Having fast and thorough unit test coverage helps you code faster because you can trust your baseline, make small changes, see what impact those changes have made (Have any tests broken?  Has code coverage decreased?), fix or write new tests until everything is green and coverage is as high as possible again, and repeat.  This is your personal feedback loop.  If you keep it fast and keep it thorough, you can move quickly and with confidence from commit to commit.
Having true unit tests (if a unit test has an external dependency then it's an integration test masquerading as a unit test) that run on ephemeral architecture (build agents) in your CI/CD pipeline protects you from the classic 'it worked on my machine' blunder.  If there is some special local environmental condition that must be true in order for your application to execute without run-time errors then it will be found on your build agent.  If you have infrastructure as code to build that build agent, then these dependencies are now self-documenting, rather than tribal knowledge that lives on a handful of developer machines.  This is the team's feedback loop.  If it is kept fast and thorough, then the team can move quickly and with confidence from PR merge to PR merge.
Having integration tests in each environment to which you deploy helps you detect flaws in your architectural design, configuration, package management, tooling, third party integrations, etc. (all of the things that live outside of your code that your application needs to function) as soon and as quickly as possible.  Integration tests are inherently slow and unreliable.  Therefore, they must be kept few.  Only test each integration with one test, now is not the time for exercising permutations, do that in unit tests and use mocks.  This is your release feedback loop.  If it is kept fast and thorough, then you will be able to deliver value to your customers quickly and with confidence from version to version.

Links

Rather than provide lengthy guidelines on testing here in this document, I urge you to consume the materials below, particularly 'The Practical Test Pyramid'  these resources really say all I could hope to and more on the matter of how to properly implement tests in the general sense.  More specific guidelines should be found in the language-specific documentation.
Magic Tricks of Testing (Sandi Metz)
The Practical Test Pyramid (Ham Vocke)
Test Sizes (Simon Stewart)
Code Coverage vs. Test Coverage (Shreya Bose)
Good Things for a Test to Have


Structure

Giving your test structure makes them more readable and provides a discipline to how you write them.  Break test method implementations into these three sections:

ARRANGE (Given)
This section should contain the things you are doing to set up the preconditions for the test and should not exercise the code under test or make any assertions.
ACT (When)
This section should ONLY exercise the code under test.  It should not perform any actions on other code or make any assertions.
ASSERT (Then)
This section should make only assertions.  No further actions should be performed on any code outside of the test itself.


Exceptions to the rule

Sometimes you will need to combine sections to perform certain tasks such as combining ACT + ASSERT while executing some code that will throw an exception and also asserting on the exception that’s expected.
Sometimes you are declaring functions in the ARRANGE that will be executed during the ACT or ASSERT.  Try labeling the sections of these functions accordingly.


A maximum duration

Validates an acceptable performance baseline for the code under test.  Your tests should fail if you have introduced a change that has made this code run slower.
Collectively, guarantees that your test suite will complete in an acceptable amount of time.  This ensures your feedback loops remain healthy.

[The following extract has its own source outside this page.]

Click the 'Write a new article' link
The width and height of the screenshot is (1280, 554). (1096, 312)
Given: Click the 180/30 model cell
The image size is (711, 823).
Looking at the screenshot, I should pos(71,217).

The right assertions/expectations

As few assertions as possible, preferably one

Easier to troubleshoot and fix
More likely to have a failure message that’s accurate


Don’t require more than absolutely necessary

If you are testing a contract, assert on request/call/response/return structure, don’t assert on specific data.
If you only need to know that something was called, then assert that it was called, not what the system does as a consequence.


A way to efficiently handle large numbers of permutations

Parameterize your test method, or a method run directly by a test method.
Support passing in assertions/expectations as test parameters
Arrange what will not change once and only once at the top of your test method or in the setup of your test suite.
Arrange a map of test params indexed by a test case name somewhere in scope just outside or inside your test method.
Have your test method iterate over your map of test cases.

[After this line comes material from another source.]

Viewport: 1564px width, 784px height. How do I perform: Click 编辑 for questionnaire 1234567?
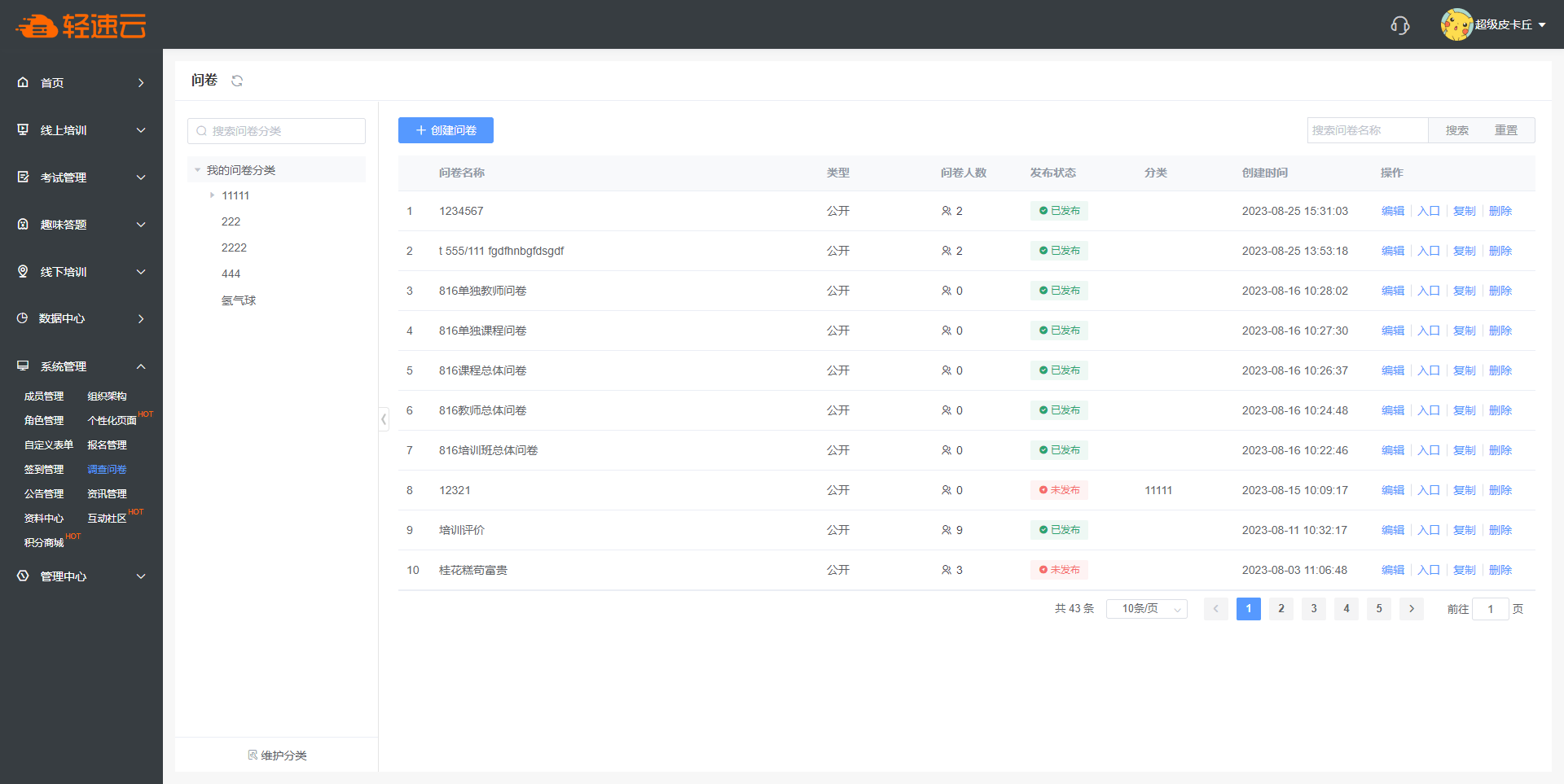click(x=1392, y=211)
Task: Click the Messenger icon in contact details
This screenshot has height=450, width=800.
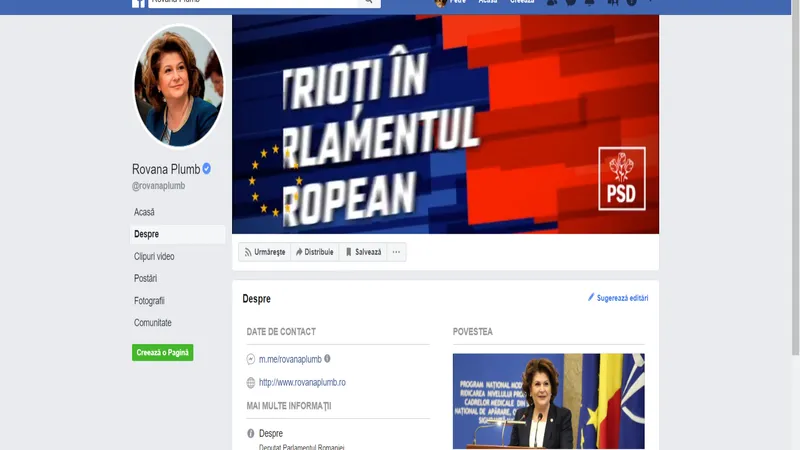Action: click(x=251, y=359)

Meaningful output printed to the console

This is going to help you see what your test actually did, not just that it passed.  You may find that your passing test is doing something bad that you weren’t testing for.  You may see something wrong in a failing test right away in the output without having to step through the debugger, isn’t that nice?
You are going to know immediately when you are having problems with asynchronous race conditions when you see the chronologically undesirable output displayed.  Without this verbose test output, these kinds of problems can sleep in your code.


Simple Arrangement

As few dependencies to instantiate as possible.  Even if these are mocked, having too many is a code smell.  This is a problem with the design of your other code, not the test itself.  Ideally, you fix the code under test so the test can be better.
As few steps as possible.  You shouldn’t need to simulate a long series of steps before arriving at the system state you want to test.  The code under test should be decoupled to the point where the state just before your test condition can be simulated directly.
Don’t depend on external resources (more than you have to)

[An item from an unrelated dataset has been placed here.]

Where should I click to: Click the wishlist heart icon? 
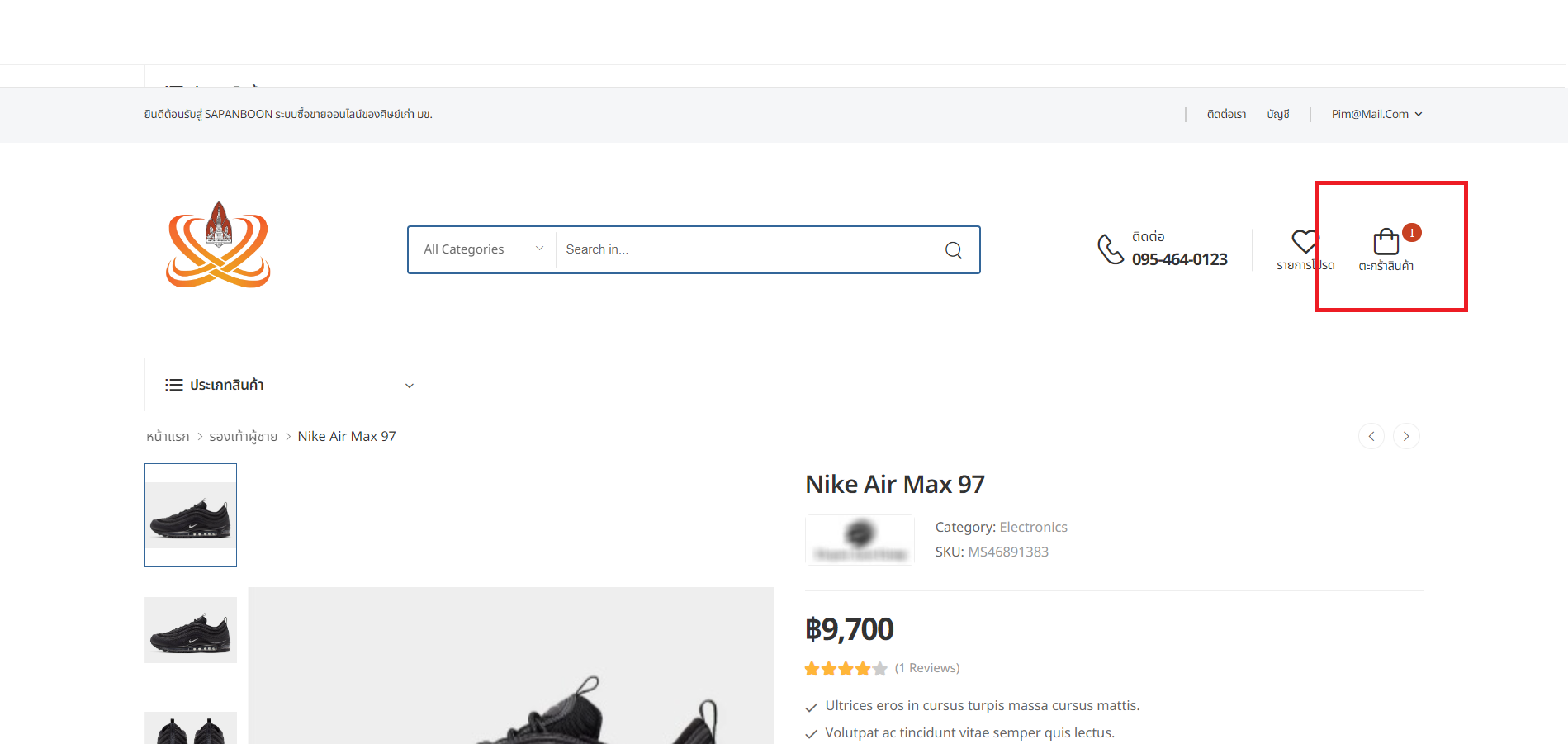click(x=1305, y=242)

Mock everything other than the code under test if it is a unit test
If you didn’t do the previous step, then it’s an integration test.  Don’t depend on specific state conditions that aren’t relevant to what you are testing.  For example, don’t rely on a remote endpoint to return any specific data, instead only depend on it returning data that will fulfill the contract.

Example:  Need to test an endpoint that expects a filter argument to be passed in?  The state you are filtering on exists in the superset, so have a method that pulls back the superset of data, extracts values that exist into the superset for fields that will be filtered on, and chooses one or more at random to use in your filter argument.  The method under test should be able to return a valid response (not a specific response).  A test written this way should pass regardless of what data actually exists in the environment or not.  It should only fail if the endpoint doesn’t honor the contract, or if the test has not properly modeled it.

For enhanced confidence, run multiple iterations of tests that depend on randomly selected inputs.


Minimized or mitigated asynchronous code

If at all possible, only unit test synchronous code (very hard to do in some platforms, admittedly)
Some platforms are intrinsically asynchronous.  To test well in these platforms you will need to take steps to make sure that:

Test method and test case iteration logic runs as contiguously as possible (not mixed with other test executions).  This is for sanity when reading test output but also so that unexpected conditions don’t arise when tests run simultaneously.  The counterargument here is that you may specifically want to test that the code performs as expected even when context switching, for this I would suggest a test specifically designed for this purpose that wraps the async code and asserts only after ALL execution is complete.  This wrapper test should run contiguously.
The duration of distinct behaviors is still testable.  This is closely related to having test logic run contiguously.  You need code that can be guaranteed to run both before-and-only-before and after-and-only-after your code under tests if you are to have any hope of getting reliable duration calculations.


Declarative helper functions

When you have to do repetitive and/or long-winded things in support of a test, extract this logic into methods and define them at whatever scope they are most useful, just outside the test, just outside the test suite, in a test helpers class in the test suite directory, somewhere higher up in the test directory tree, or globally, just under the root test directory.